■ **INSTRUCTIONS TO FOLLOW**
Please retype the records below exactly as they stand.

Saved entries
--

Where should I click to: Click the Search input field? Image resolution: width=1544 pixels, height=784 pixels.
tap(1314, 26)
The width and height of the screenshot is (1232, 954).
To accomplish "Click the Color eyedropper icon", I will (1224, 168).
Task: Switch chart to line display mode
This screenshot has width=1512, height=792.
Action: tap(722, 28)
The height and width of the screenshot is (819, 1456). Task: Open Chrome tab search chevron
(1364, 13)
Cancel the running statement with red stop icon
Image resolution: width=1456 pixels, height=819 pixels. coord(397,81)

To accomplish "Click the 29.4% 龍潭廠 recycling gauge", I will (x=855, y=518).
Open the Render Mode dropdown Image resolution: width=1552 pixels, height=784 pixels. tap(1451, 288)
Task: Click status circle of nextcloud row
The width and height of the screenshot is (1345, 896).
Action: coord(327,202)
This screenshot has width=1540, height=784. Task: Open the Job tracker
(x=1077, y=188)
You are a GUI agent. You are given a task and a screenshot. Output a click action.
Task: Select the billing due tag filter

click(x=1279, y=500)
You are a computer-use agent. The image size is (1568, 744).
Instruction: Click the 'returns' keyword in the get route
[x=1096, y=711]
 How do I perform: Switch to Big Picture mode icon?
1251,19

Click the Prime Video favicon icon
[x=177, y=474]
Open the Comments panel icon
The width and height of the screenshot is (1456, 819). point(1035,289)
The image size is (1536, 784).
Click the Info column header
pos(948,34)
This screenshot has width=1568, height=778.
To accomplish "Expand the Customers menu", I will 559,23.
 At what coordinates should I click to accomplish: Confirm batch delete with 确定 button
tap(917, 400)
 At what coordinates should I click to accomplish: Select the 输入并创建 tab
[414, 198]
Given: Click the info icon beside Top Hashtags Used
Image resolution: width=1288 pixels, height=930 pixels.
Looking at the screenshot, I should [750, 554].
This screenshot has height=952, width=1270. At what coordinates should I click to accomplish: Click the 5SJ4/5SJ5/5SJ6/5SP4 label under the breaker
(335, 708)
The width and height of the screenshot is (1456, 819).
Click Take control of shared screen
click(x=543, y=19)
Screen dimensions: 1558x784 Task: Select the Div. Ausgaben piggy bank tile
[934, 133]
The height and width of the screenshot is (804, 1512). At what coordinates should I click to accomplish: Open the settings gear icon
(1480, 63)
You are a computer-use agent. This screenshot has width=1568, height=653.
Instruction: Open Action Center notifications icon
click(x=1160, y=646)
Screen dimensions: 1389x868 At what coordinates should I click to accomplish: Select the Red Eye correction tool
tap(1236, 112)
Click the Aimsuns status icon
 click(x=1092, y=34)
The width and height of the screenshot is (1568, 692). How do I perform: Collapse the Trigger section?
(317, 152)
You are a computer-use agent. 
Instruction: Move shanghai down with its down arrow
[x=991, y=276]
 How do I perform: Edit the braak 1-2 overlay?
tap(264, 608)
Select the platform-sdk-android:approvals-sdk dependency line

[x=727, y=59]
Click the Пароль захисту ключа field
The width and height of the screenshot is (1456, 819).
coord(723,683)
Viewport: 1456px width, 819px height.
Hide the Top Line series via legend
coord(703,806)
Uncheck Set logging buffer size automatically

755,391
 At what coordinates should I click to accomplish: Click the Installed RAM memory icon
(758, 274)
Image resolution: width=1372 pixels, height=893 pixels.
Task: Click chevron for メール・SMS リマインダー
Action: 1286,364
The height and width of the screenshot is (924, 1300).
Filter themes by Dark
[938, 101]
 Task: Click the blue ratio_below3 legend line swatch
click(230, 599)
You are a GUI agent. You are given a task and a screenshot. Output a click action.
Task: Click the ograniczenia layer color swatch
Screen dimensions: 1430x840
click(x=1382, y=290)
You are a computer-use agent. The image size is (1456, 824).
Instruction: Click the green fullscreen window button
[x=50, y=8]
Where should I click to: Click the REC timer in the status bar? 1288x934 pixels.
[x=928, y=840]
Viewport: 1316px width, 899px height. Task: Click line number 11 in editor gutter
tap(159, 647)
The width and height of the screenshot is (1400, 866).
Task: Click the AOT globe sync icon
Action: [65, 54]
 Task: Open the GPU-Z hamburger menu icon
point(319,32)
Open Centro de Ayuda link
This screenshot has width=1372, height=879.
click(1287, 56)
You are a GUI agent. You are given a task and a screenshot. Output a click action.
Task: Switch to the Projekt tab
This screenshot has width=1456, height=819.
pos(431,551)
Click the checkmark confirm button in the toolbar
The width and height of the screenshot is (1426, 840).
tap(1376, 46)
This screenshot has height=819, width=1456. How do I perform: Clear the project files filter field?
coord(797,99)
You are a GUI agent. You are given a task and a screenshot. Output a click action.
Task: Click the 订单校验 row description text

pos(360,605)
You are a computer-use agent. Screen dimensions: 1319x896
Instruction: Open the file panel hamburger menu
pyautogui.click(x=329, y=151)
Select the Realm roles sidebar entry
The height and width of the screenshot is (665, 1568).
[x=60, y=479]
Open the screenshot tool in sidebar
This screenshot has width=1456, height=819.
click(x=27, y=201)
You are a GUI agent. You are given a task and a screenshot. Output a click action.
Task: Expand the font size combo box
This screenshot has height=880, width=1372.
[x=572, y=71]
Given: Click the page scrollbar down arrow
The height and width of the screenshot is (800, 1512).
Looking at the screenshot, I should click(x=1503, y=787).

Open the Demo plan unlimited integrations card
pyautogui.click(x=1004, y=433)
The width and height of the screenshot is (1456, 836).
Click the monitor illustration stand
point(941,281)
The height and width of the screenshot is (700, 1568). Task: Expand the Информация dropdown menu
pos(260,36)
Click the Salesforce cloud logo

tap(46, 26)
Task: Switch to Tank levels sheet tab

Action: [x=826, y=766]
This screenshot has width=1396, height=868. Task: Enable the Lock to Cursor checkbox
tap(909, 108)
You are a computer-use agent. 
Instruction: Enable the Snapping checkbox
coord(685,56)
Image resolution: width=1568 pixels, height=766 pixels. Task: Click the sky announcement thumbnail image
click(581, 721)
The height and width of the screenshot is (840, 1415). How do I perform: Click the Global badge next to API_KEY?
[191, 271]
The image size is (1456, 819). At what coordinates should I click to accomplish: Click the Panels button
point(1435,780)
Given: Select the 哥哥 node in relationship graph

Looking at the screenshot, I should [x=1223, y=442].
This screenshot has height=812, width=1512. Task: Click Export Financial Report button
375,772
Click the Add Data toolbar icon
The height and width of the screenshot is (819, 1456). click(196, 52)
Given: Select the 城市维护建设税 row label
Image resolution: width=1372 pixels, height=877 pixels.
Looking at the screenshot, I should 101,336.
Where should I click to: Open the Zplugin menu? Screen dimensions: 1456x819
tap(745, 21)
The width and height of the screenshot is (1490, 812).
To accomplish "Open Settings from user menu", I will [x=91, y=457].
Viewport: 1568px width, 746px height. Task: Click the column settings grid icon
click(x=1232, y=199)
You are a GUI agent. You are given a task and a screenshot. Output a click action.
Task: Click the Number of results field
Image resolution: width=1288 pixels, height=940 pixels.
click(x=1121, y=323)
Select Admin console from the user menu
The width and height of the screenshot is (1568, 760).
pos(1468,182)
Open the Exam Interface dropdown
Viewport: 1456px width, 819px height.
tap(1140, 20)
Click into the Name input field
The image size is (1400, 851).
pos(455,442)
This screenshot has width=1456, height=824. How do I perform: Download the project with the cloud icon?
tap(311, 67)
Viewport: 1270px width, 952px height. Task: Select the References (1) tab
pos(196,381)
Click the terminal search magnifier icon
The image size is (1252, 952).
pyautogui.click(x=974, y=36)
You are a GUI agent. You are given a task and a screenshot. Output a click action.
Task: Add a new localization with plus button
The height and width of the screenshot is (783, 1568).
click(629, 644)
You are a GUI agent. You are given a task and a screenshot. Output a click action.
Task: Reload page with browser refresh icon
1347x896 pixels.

--

■ **COMPLETED EXERCISE**
Where should I click to: Click the Search input field? Image resolution: width=1544 pixels, height=784 pixels.
tap(1314, 26)
The width and height of the screenshot is (1232, 954).
To accomplish "Click the Color eyedropper icon", I will (1224, 168).
Task: Switch chart to line display mode
This screenshot has width=1512, height=792.
Action: tap(722, 28)
The height and width of the screenshot is (819, 1456). Task: Open Chrome tab search chevron
(1364, 13)
Cancel the running statement with red stop icon
Image resolution: width=1456 pixels, height=819 pixels. coord(397,81)

To accomplish "Click the 29.4% 龍潭廠 recycling gauge", I will (x=855, y=518).
Open the Render Mode dropdown Image resolution: width=1552 pixels, height=784 pixels. tap(1451, 288)
Task: Click status circle of nextcloud row
The width and height of the screenshot is (1345, 896).
Action: coord(327,202)
This screenshot has width=1540, height=784. Task: Open the Job tracker
(x=1077, y=188)
You are a GUI agent. You are given a task and a screenshot. Output a click action.
Task: Select the billing due tag filter

click(x=1279, y=500)
You are a computer-use agent. The image size is (1568, 744).
Instruction: Click the 'returns' keyword in the get route
[x=1096, y=711]
 How do I perform: Switch to Big Picture mode icon?
1251,19

Click the Prime Video favicon icon
[x=177, y=474]
Open the Comments panel icon
The width and height of the screenshot is (1456, 819). point(1035,289)
The image size is (1536, 784).
Click the Info column header
pos(948,34)
This screenshot has width=1568, height=778.
To accomplish "Expand the Customers menu", I will 559,23.
 At what coordinates should I click to accomplish: Confirm batch delete with 确定 button
tap(917, 400)
 At what coordinates should I click to accomplish: Select the 输入并创建 tab
[414, 198]
Given: Click the info icon beside Top Hashtags Used
Image resolution: width=1288 pixels, height=930 pixels.
Looking at the screenshot, I should [750, 554].
This screenshot has height=952, width=1270. At what coordinates should I click to accomplish: Click the 5SJ4/5SJ5/5SJ6/5SP4 label under the breaker
(335, 708)
The width and height of the screenshot is (1456, 819).
Click Take control of shared screen
click(x=543, y=19)
Screen dimensions: 1558x784 Task: Select the Div. Ausgaben piggy bank tile
[934, 133]
The height and width of the screenshot is (804, 1512). At what coordinates should I click to accomplish: Open the settings gear icon
(1480, 63)
You are a computer-use agent. This screenshot has width=1568, height=653.
Instruction: Open Action Center notifications icon
click(x=1160, y=646)
Screen dimensions: 1389x868 At what coordinates should I click to accomplish: Select the Red Eye correction tool
tap(1236, 112)
Click the Aimsuns status icon
 click(x=1092, y=34)
The width and height of the screenshot is (1568, 692). How do I perform: Collapse the Trigger section?
(317, 152)
You are a computer-use agent. 
Instruction: Move shanghai down with its down arrow
[x=991, y=276]
 How do I perform: Edit the braak 1-2 overlay?
tap(264, 608)
Select the platform-sdk-android:approvals-sdk dependency line

[x=727, y=59]
Click the Пароль захисту ключа field
The width and height of the screenshot is (1456, 819).
coord(723,683)
Viewport: 1456px width, 819px height.
Hide the Top Line series via legend
coord(703,806)
Uncheck Set logging buffer size automatically

755,391
 At what coordinates should I click to accomplish: Click the Installed RAM memory icon
(758, 274)
Image resolution: width=1372 pixels, height=893 pixels.
Task: Click chevron for メール・SMS リマインダー
Action: 1286,364
The height and width of the screenshot is (924, 1300).
Filter themes by Dark
[938, 101]
 Task: Click the blue ratio_below3 legend line swatch
click(230, 599)
You are a GUI agent. You are given a task and a screenshot. Output a click action.
Task: Click the ograniczenia layer color swatch
Screen dimensions: 1430x840
click(x=1382, y=290)
You are a computer-use agent. The image size is (1456, 824).
Instruction: Click the green fullscreen window button
[x=50, y=8]
Where should I click to: Click the REC timer in the status bar? 1288x934 pixels.
[x=928, y=840]
Viewport: 1316px width, 899px height. Task: Click line number 11 in editor gutter
tap(159, 647)
The width and height of the screenshot is (1400, 866).
Task: Click the AOT globe sync icon
Action: [65, 54]
 Task: Open the GPU-Z hamburger menu icon
point(319,32)
Open Centro de Ayuda link
This screenshot has width=1372, height=879.
click(1287, 56)
You are a GUI agent. You are given a task and a screenshot. Output a click action.
Task: Switch to the Projekt tab
This screenshot has width=1456, height=819.
pos(431,551)
Click the checkmark confirm button in the toolbar
The width and height of the screenshot is (1426, 840).
tap(1376, 46)
This screenshot has height=819, width=1456. How do I perform: Clear the project files filter field?
coord(797,99)
You are a GUI agent. You are given a task and a screenshot. Output a click action.
Task: Click the 订单校验 row description text

pos(360,605)
You are a computer-use agent. Screen dimensions: 1319x896
Instruction: Open the file panel hamburger menu
pyautogui.click(x=329, y=151)
Select the Realm roles sidebar entry
The height and width of the screenshot is (665, 1568).
[x=60, y=479]
Open the screenshot tool in sidebar
This screenshot has width=1456, height=819.
click(x=27, y=201)
You are a GUI agent. You are given a task and a screenshot. Output a click action.
Task: Expand the font size combo box
This screenshot has height=880, width=1372.
[x=572, y=71]
Given: Click the page scrollbar down arrow
The height and width of the screenshot is (800, 1512).
Looking at the screenshot, I should click(x=1503, y=787).

Open the Demo plan unlimited integrations card
pyautogui.click(x=1004, y=433)
The width and height of the screenshot is (1456, 836).
Click the monitor illustration stand
point(941,281)
The height and width of the screenshot is (700, 1568). Task: Expand the Информация dropdown menu
pos(260,36)
Click the Salesforce cloud logo

tap(46, 26)
Task: Switch to Tank levels sheet tab

Action: [x=826, y=766]
This screenshot has width=1396, height=868. Task: Enable the Lock to Cursor checkbox
tap(909, 108)
You are a computer-use agent. 
Instruction: Enable the Snapping checkbox
coord(685,56)
Image resolution: width=1568 pixels, height=766 pixels. Task: Click the sky announcement thumbnail image
click(581, 721)
The height and width of the screenshot is (840, 1415). How do I perform: Click the Global badge next to API_KEY?
[191, 271]
The image size is (1456, 819). At what coordinates should I click to accomplish: Click the Panels button
point(1435,780)
Given: Select the 哥哥 node in relationship graph

Looking at the screenshot, I should [x=1223, y=442].
This screenshot has height=812, width=1512. Task: Click Export Financial Report button
375,772
Click the Add Data toolbar icon
The height and width of the screenshot is (819, 1456). click(196, 52)
Given: Select the 城市维护建设税 row label
Image resolution: width=1372 pixels, height=877 pixels.
Looking at the screenshot, I should 101,336.
Where should I click to: Open the Zplugin menu? Screen dimensions: 1456x819
tap(745, 21)
The width and height of the screenshot is (1490, 812).
To accomplish "Open Settings from user menu", I will [x=91, y=457].
Viewport: 1568px width, 746px height. Task: Click the column settings grid icon
click(x=1232, y=199)
You are a GUI agent. You are given a task and a screenshot. Output a click action.
Task: Click the Number of results field
Image resolution: width=1288 pixels, height=940 pixels.
click(x=1121, y=323)
Select Admin console from the user menu
The width and height of the screenshot is (1568, 760).
pos(1468,182)
Open the Exam Interface dropdown
Viewport: 1456px width, 819px height.
tap(1140, 20)
Click into the Name input field
The image size is (1400, 851).
pos(455,442)
This screenshot has width=1456, height=824. How do I perform: Download the project with the cloud icon?
tap(311, 67)
Viewport: 1270px width, 952px height. Task: Select the References (1) tab
pos(196,381)
Click the terminal search magnifier icon
The image size is (1252, 952).
pyautogui.click(x=974, y=36)
You are a GUI agent. You are given a task and a screenshot. Output a click action.
Task: Add a new localization with plus button
The height and width of the screenshot is (783, 1568).
click(629, 644)
You are a GUI agent. You are given a task and a screenshot. Output a click action.
Task: Reload page with browser refresh icon
1347x896 pixels.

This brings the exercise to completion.